Greektown as seen from Bayview - with parking lots in the foreground and (left-to-right) Canton Crossing, Brewers Hill, and the Crown Building on the horizon. Interstate 895 is in a gully just behind the hedge.
The rail plan's most obvious and glaring need has been corrected - to establish, in our lifetime, a rail transit connection to an East Baltimore MARC station, so that the MARC system can have some semblance of integration with Baltimore's regional transit system - something that is taken for granted in Washington, DC and most other cities with actual functional regional transit systems.
Bayview should thus be an integral station along the line that includes the following stations:
Hopkins Hospital Station - Existing Metro subway station at Baltimore's biggest employer.
Berea/Madison Square Station - New above-ground Metro station on Eager Street serving two very important but rather forgotten neighborhoods.
Orangeville MARC Station - at Edison/Monument Streets, this is the best place for an East Baltimore MARC station because it could be easily integrated into a comprehensive feeder bus terminal and would have an easy 6 or 7 minute ride to the Charles Center Station, thus making the
MARC line to Cecil County an integral part of the Baltimore region transit system and thus able to intercept long distance regional automobile trips. Orangeville also has a tremendous acreage potential for transit-oriented development.
Bayview Station - Probably the station area that is most at the policy crossroads for either continuing its auto-oriented maximum-parking configuration, or becoming a truly urbanized transit oriented edge city.

● Material provided
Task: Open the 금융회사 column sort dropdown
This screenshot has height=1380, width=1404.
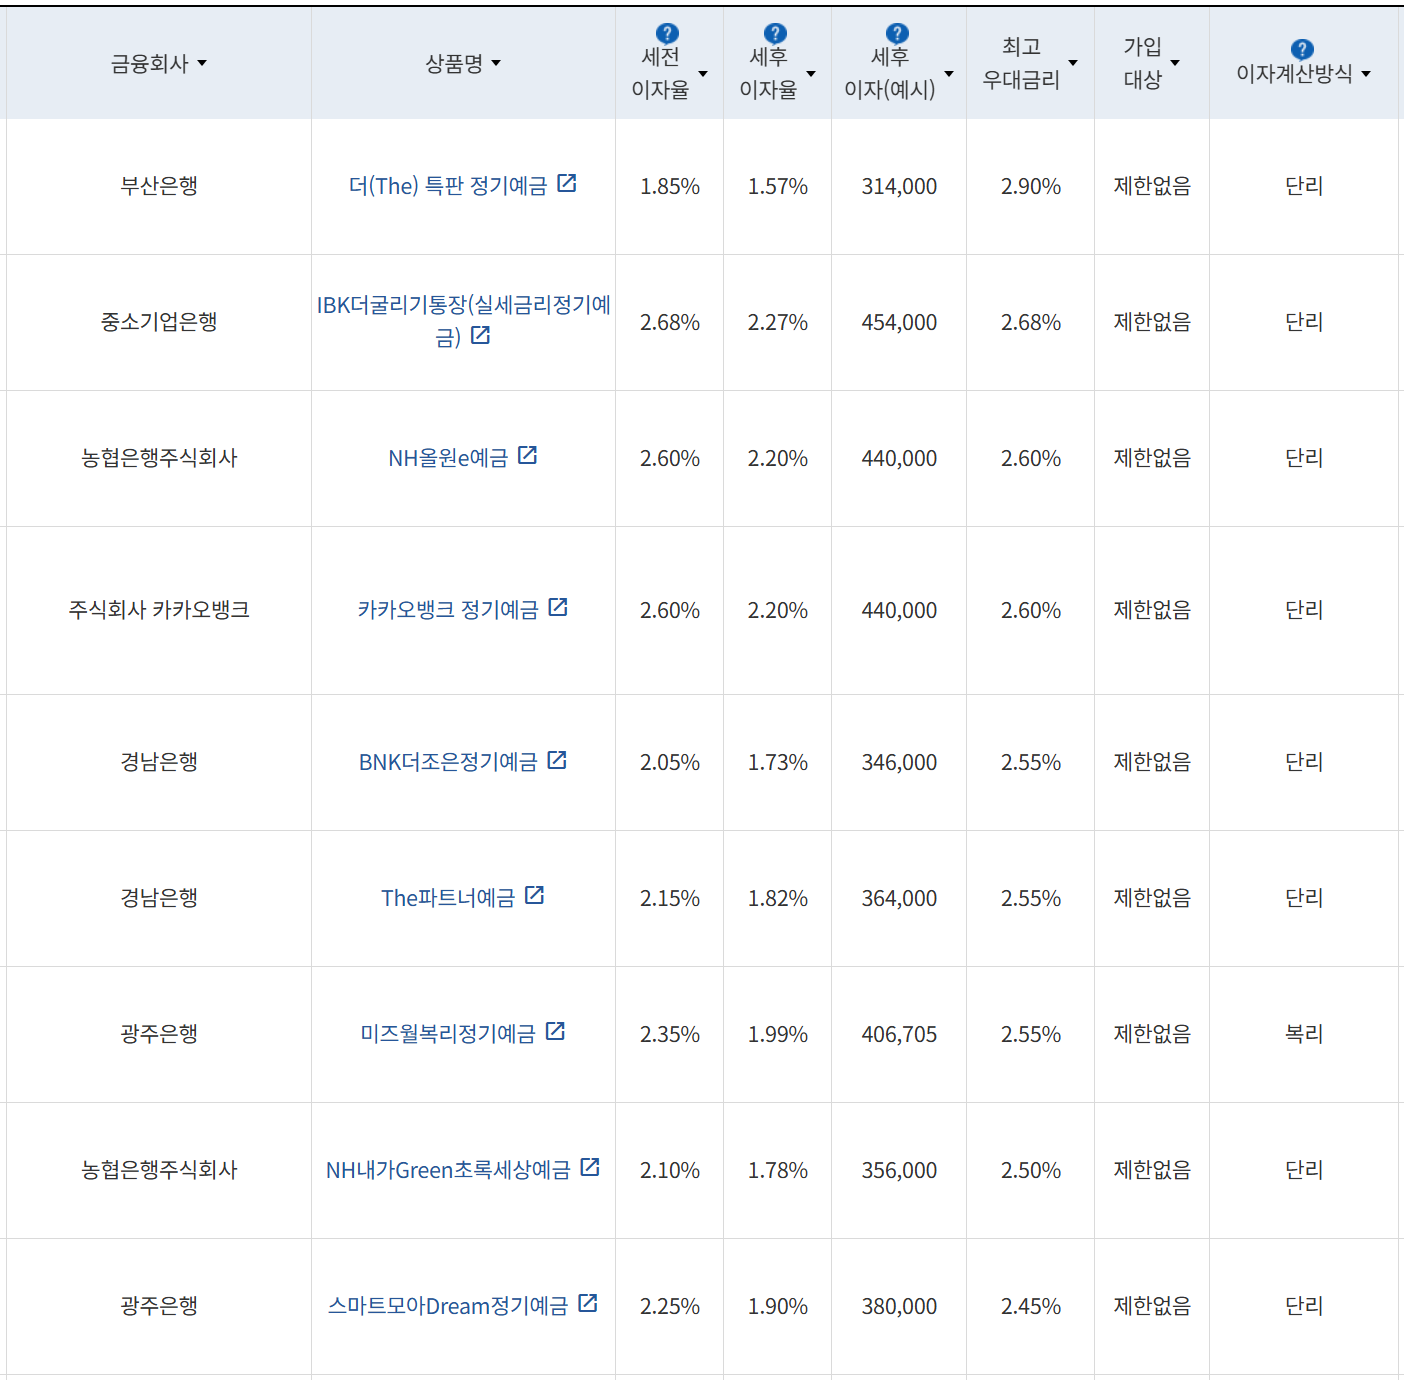Action: click(204, 63)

● Questions to answer
(1) Using the text on the Baltimore rail plan, decide whether each statement below agrees with it. Answer yes or no, and quote the words that decide it.
(a) The Hopkins Hospital Station would be a newly built station.
(b) The Orangeville MARC Station would be at Edison/Monument Streets.
(c) The Berea/Madison Square Station would be underground.
(2) According to the text on the Baltimore rail plan, how long would the ride from the Orangeville MARC Station to the Charles Center Station take?

● Responses in order
(1)
(a) No: "Existing Metro subway station at Baltimore's biggest employer."
(b) Yes: "at Edison/Monument Streets, this is the best place for an East Baltimore MARC station"
(c) No: "New above-ground Metro station on Eager Street"

(2) 6 or 7 minutes